Posted your answer on gscale.net.

See my web page with your answer.

https://elmassian.com/index.php?opt...article&id=251:big-hauler&catid=14&Itemid=283

Greg

Greg


----------



## choochoowilly (Oct 31, 2016)

Converted mine to a 2-6-2 prairie using a mogul chassis 2080 rear trailing truck. This is a reprint of a post I did in GRW about it. It's about an inch longer than my LGB mogul with tender. 







Remember the "G" scale coaling tower that came with the first battery powered 4-6-0 Bachmann train sets, well this is the engine from that set. Just now getting around to making it hole again and finishing details I left off years ago. Built in 1995 hence the engine # 501. Lettering has disappeared and sound system has failed but all in all engine is still in good shape, I shortened the smoke box by 1 set of rivets and shortened the boiler up to the last boiler ban. moved the steam generator to the center. Again as before I used cotter pins with pop rivets bases to make railing stanchions. Use to drive by an old Prairie up in Leesburg, Fl. when I covered that area, took pictures and did research on the engine. Unusual to see electrical wires run through the boiler grab rails but that was the way it was built, Shortened the tender by about an inch, trying to keep the engine /tender as short as possible. mounted the boiler on a LGB Mogul motor block and added trailing truck from a LGB 2080. Rope is copper wire strands twisted. If you notice the air tank on the back of the tender it is a cigar tube that my dad had. The fireman is screwed to the draw bar between the engine and tender and when the train is moving, he moves all around. Originally had a flat plate under him which is now open and cant find the part. Plan on cleaning the engine up and lettering the tender again. I also have a LGB Mogul and use it for my passenger train, the prairie is my freight. I will up date pictures as I progress, Bill


----------



## Greg Elmassian (Jan 3, 2008)

So, the motorblock is now LGB so you solved that issue of the old gearbox and plastic wheels and plastic siderods.

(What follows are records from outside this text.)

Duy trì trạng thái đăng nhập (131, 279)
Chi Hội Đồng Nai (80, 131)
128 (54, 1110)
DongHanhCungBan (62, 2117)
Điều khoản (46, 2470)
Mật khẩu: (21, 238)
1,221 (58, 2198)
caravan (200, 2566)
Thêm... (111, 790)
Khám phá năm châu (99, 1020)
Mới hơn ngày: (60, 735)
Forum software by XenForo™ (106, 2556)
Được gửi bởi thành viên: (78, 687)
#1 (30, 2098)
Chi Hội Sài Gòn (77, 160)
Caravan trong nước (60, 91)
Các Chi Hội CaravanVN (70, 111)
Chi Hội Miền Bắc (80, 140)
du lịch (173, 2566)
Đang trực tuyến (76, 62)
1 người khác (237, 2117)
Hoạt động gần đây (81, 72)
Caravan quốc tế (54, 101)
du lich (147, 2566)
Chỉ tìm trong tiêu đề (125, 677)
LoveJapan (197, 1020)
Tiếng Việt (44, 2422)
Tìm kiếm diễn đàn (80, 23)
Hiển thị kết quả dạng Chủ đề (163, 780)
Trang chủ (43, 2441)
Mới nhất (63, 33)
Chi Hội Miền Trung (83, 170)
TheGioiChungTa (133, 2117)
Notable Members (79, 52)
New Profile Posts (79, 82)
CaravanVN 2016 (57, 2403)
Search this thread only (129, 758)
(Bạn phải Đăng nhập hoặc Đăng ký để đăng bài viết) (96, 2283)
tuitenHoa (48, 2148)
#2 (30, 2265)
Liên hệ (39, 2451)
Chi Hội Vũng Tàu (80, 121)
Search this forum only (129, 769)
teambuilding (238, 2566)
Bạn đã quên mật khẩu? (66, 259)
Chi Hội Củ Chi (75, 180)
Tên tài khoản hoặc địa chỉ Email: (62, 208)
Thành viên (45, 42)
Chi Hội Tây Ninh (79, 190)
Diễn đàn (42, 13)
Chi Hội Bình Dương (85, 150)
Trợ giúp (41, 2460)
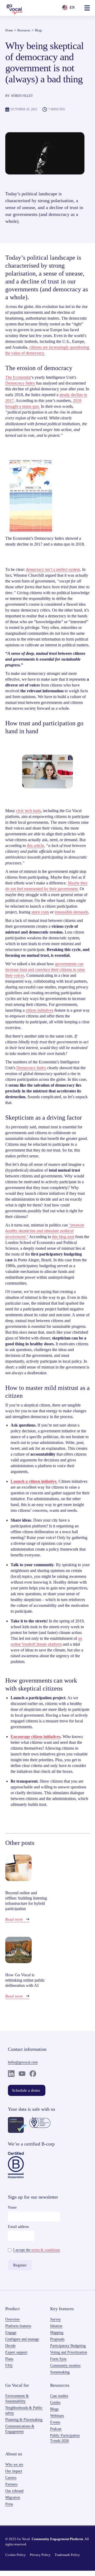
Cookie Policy (15, 2555)
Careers (10, 2478)
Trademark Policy (67, 2555)
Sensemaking (60, 2372)
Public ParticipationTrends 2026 (65, 2438)
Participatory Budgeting (68, 2346)
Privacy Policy (40, 2555)
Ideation (56, 2326)
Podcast (55, 2429)
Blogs (38, 30)
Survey (55, 2319)
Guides (55, 2402)
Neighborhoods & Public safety (23, 2410)
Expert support (16, 2352)
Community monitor (65, 2365)
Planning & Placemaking (23, 2420)
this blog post (63, 1236)
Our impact (13, 2471)
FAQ (8, 2365)
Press (9, 2504)
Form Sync (58, 2359)
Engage (10, 2332)
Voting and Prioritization (68, 2352)
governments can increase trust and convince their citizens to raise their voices (45, 970)
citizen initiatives (39, 1010)
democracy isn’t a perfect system (53, 569)
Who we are (14, 2464)
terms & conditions (45, 2250)
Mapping (56, 2332)
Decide (10, 2346)
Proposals (57, 2339)
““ (44, 1231)
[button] (87, 8)
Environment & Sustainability (17, 2398)
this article (35, 845)
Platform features (18, 2326)
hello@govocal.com (23, 2062)
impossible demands (71, 912)
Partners (11, 2484)
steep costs (40, 912)
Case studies (59, 2396)
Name (12, 2207)
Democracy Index (20, 383)
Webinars (57, 2416)
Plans (9, 2359)
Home (9, 30)
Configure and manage (22, 2339)
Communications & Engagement (19, 2428)
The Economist (18, 377)
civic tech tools (28, 810)
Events (55, 2422)
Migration (12, 2497)
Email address (18, 2227)
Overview (12, 2319)
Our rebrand (14, 2491)
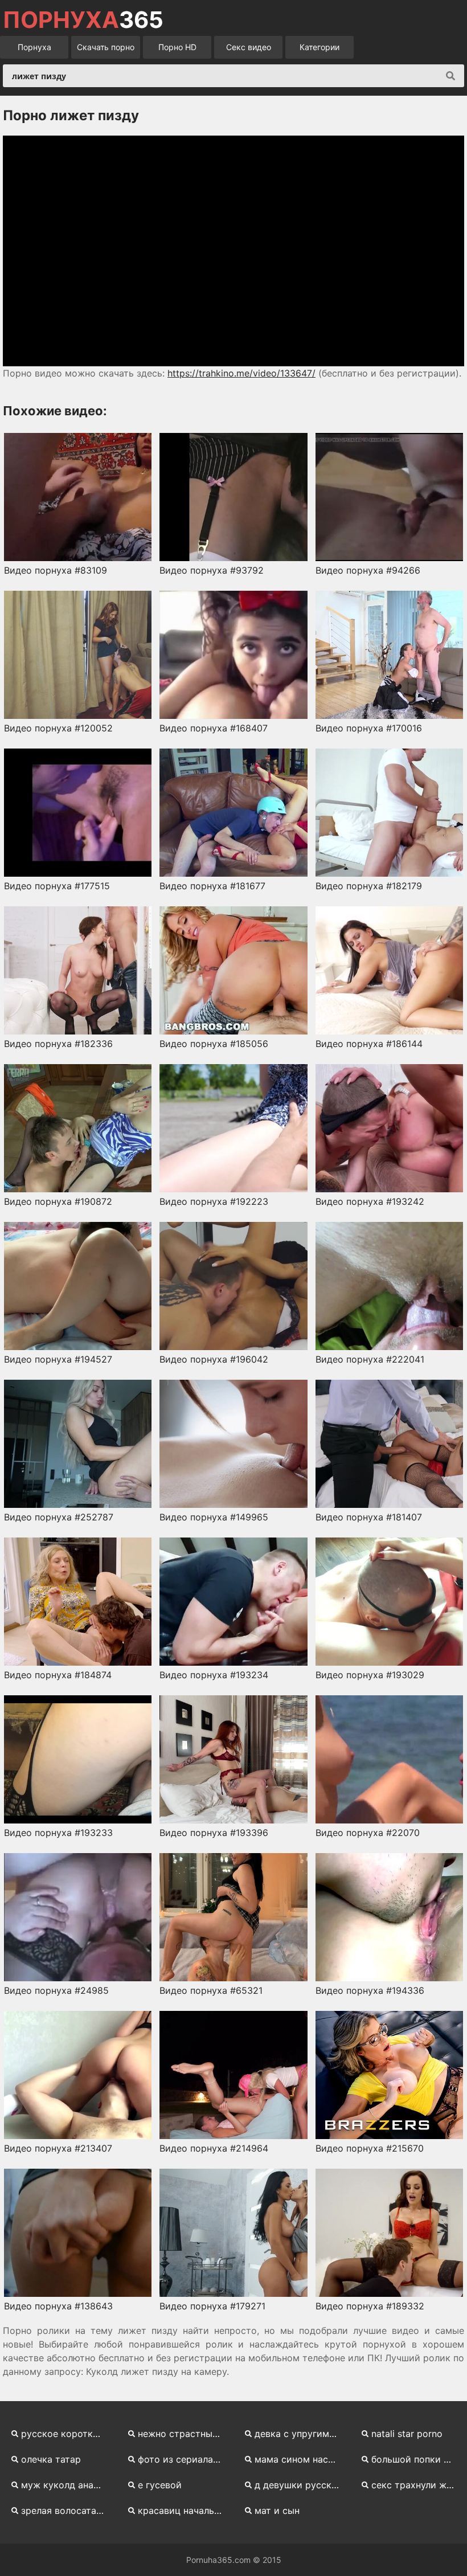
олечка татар (51, 2459)
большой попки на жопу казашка (417, 2459)
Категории (319, 47)
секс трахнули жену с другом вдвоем (417, 2485)
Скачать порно (105, 47)
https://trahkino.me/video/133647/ (241, 373)
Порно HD (177, 47)
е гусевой (160, 2485)
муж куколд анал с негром (67, 2485)
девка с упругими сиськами (301, 2433)
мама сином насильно (301, 2459)
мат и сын (277, 2510)
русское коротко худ (67, 2433)
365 (83, 20)
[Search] (450, 75)
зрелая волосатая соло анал (67, 2510)
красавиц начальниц (184, 2510)
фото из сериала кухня (184, 2459)
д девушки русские (298, 2485)
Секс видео (248, 47)
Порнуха (34, 47)
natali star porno (407, 2433)
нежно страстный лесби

mcr22's problem and this thread are solved, I got him the pinout and wiring for the Bachmann adapter cable

Greg


----------



## East Broad Top (Dec 29, 2007)

That's got a nice look to it. Kinda chunky. I like it. Maybe someday I'll get inspired to get going on my Bachmann 4-6-0 to 2-6-2 conversion again. The mood still has not struck me yet. 

Later,

K


----------